Masjid yang berada di wilayah Yerusalem Timur itu kembali dibuka saat waktu fajar. Ratusan umat Muslim Palestina langsung memadati kompleks Al Haram Al Sharif untuk melaksanakan ibadah.
Tangis Haru Sambut Pembukaan
Suasana haru menyelimuti pembukaan kembali masjid suci tersebut. Diiringi lantunan adzan Subuh, jemaah terlihat meneteskan air mata dan melakukan sujud syukur.
Sebagian besar jemaah kemudian berbaris membentuk shaf untuk melaksanakan salat Subuh berjamaah, yang menjadi ibadah perdana setelah penutupan panjang.
Ditutup Sejak Konflik Memanas
Masjid Al Aqsa sebelumnya ditutup sejak 28 Februari 2026, seiring meningkatnya konflik antara Israel, Amerika Serikat, dan Iran.
Selama masa penutupan, seluruh akses menuju masjid diblokir.

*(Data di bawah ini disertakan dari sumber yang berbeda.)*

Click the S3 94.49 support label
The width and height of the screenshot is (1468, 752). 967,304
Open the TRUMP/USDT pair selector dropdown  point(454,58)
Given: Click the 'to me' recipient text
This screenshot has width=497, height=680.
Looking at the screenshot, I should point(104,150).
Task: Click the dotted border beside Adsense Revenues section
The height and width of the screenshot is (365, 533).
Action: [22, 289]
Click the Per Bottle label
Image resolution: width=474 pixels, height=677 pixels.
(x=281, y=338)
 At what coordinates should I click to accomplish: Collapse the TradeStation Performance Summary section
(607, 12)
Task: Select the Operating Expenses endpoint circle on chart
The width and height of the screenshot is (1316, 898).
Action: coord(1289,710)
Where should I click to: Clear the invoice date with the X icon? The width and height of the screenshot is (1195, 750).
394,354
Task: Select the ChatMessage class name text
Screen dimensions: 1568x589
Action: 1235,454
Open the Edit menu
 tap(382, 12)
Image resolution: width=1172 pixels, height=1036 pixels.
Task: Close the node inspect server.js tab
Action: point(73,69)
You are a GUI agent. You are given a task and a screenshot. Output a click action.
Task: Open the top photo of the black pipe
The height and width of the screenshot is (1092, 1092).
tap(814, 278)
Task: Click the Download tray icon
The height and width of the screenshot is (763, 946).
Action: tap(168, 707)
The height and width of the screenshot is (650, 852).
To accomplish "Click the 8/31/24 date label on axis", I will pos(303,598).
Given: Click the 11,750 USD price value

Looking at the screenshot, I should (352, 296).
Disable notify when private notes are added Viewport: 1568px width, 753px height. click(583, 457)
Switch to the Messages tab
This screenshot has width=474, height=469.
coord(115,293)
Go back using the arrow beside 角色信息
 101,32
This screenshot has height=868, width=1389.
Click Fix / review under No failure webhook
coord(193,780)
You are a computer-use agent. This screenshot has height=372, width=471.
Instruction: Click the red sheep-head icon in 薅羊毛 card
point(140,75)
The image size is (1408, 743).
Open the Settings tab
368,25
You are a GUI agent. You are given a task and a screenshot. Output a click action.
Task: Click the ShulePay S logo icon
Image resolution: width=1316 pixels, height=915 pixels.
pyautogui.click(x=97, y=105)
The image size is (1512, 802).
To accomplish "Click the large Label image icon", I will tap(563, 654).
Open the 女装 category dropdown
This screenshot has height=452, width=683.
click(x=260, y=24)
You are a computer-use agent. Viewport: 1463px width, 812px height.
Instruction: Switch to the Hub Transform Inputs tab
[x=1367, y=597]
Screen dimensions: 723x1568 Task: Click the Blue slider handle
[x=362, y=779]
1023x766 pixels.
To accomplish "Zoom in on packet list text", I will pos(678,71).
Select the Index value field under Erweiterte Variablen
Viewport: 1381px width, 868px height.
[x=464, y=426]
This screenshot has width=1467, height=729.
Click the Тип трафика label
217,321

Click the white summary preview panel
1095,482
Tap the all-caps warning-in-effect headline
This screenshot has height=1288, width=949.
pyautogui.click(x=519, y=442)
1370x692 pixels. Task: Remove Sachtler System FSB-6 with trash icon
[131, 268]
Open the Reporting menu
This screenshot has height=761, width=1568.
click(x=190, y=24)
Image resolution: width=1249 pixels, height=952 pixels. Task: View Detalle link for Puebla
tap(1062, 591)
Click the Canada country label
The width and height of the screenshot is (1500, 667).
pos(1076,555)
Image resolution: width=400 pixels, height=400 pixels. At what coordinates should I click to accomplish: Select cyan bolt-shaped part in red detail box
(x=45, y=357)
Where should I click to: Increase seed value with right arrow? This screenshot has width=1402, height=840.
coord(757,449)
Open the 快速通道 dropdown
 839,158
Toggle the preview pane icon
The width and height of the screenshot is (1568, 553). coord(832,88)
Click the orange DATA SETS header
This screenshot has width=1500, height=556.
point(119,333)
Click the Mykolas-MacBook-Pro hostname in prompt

Hanya staf masjid dan pejabat wakaf Islam yang diizinkan memasuki area tersebut.
Akibatnya, warga Palestina terpaksa melaksanakan ibadah di masjid-masjid kecil di sekitar kota.
Idulfitri Tanpa Salat di Al Aqsa
Penutupan juga berdampak pada perayaan Idul Fitri 1447 Hijriah, di mana umat Muslim tidak diperbolehkan melaksanakan salat Id di Masjid Al Aqsa.
Penutupan ini menjadi salah satu yang paling signifikan sejak pendudukan Yerusalem Timur oleh Israel pada tahun 1967.
Ketegangan Masih Berlanjut
Sebelumnya, Menteri Keamanan Nasional Israel Itamar Ben-Gvir sempat memasuki kompleks masjid saat masih ditutup, memicu sorotan internasional.
Selain Masjid Al Aqsa, otoritas Israel juga menutup Gereja Makam Kudus dalam periode yang sama.
Meski kini telah dibuka, status darurat di wilayah tersebut masih diperpanjang hingga pertengahan April 2026.
Harapan untuk Kedamaian
Pembukaan kembali Masjid Al Aqsa disambut sebagai momen penting bagi umat Muslim, sekaligus menjadi simbol harapan di tengah situasi konflik yang masih berlangsung.